We have got OpenMinded too. They have build part of FL platform and they’ve tested their code on two raspberry pis, but…
“The whole process of installing the right Python version, Pytorch, PySyft, along with all the requires dependencies took me a couple of days.“ ~FL tutorial on theirs blog.
There is another work – FATE. They made almost the same job as OpenMinded and they are waiting for contributors on GitHub.
We can say, that any kind of deep learning framework can handle Federated Learning simulation. The point here is to implement a good aggregation algorithm.
We’ve used Fast.AI & PyTorch in FL image segmentation task in many scenarios. As we can see Federated Learning can give us better accuracy in the same amount of epochs.
We divided CAMVID dataset by 8 clients and then prepared two scenarios. In one every single client epoch we just averaged client models weights (48 epochs in total) and send to clients, in a second every 3 epochs on each client we aggregated model and distribute it over client 16 times (3×16 epochs in total).
1 epoch on client and 48 aggregations
(aggregation every one client epoch)
3 epochs on client and 16 aggregations
(aggregation every 3 client epochs)
Averaging models weights caused learning instability but gave better accuracy.

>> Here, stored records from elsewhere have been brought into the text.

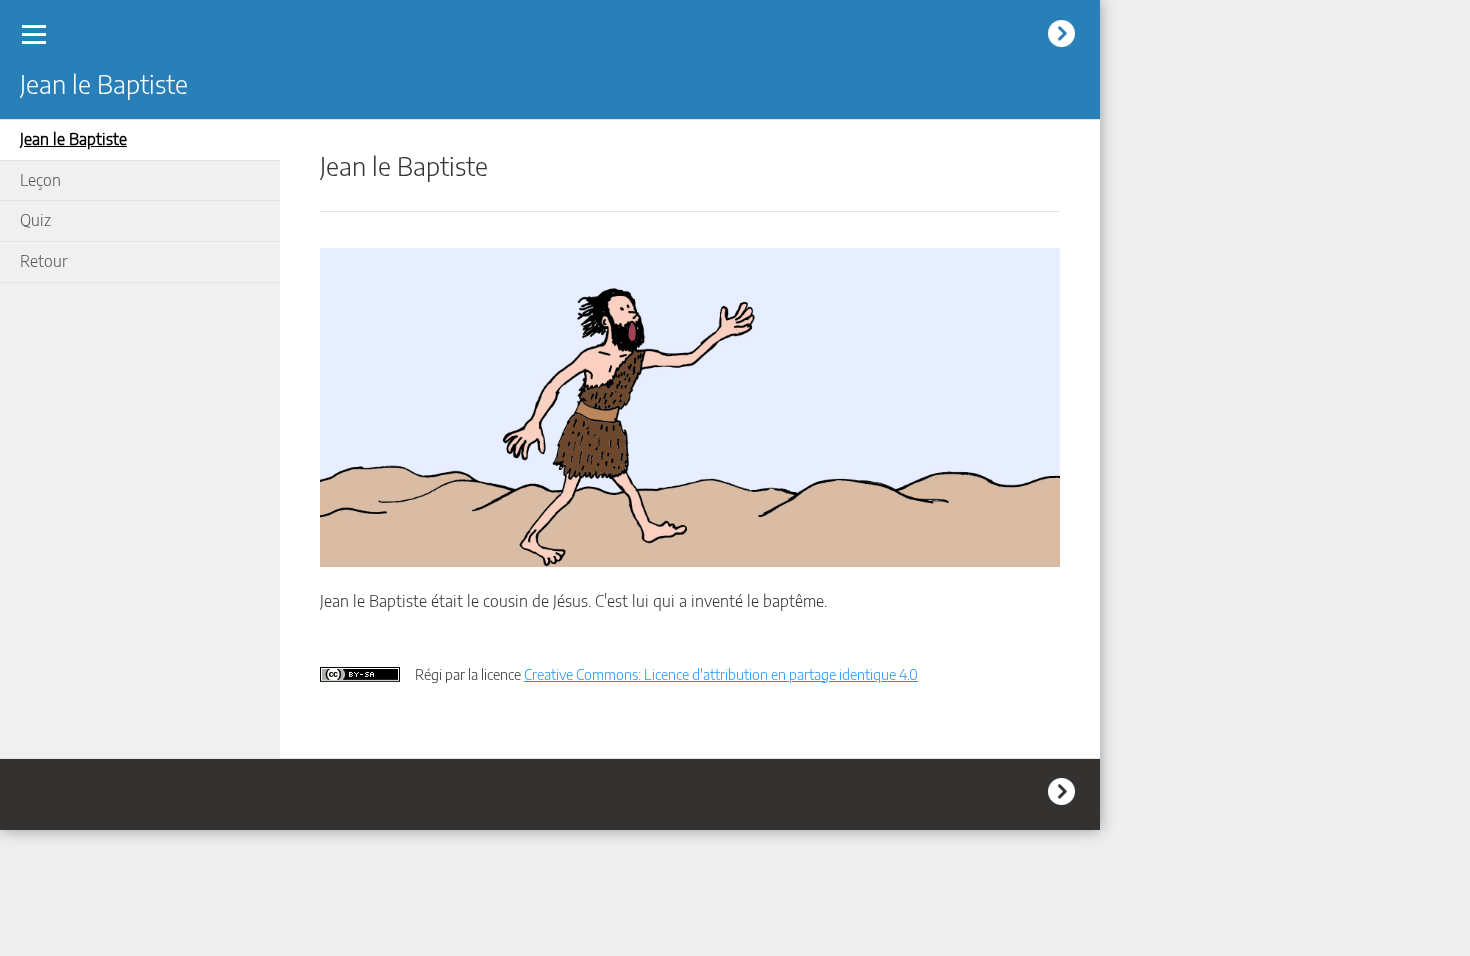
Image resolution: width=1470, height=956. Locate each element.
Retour (44, 261)
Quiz (35, 220)
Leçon (40, 180)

Reviews sentiment analisis
Here we’ve used TensorFlow Federated & Keras with IMDB dataset. Results were almost the same as in the Image Segmentation experiment, but we found that TFF averaging (averaging model weight updates) gave higher learning stability.
I believe that Google will build FL platform and give us tools for easy and good integrations with other programming languages. Federated Learning will become more and more popular mostly because of data security, better accuracy and moving computations to client devices.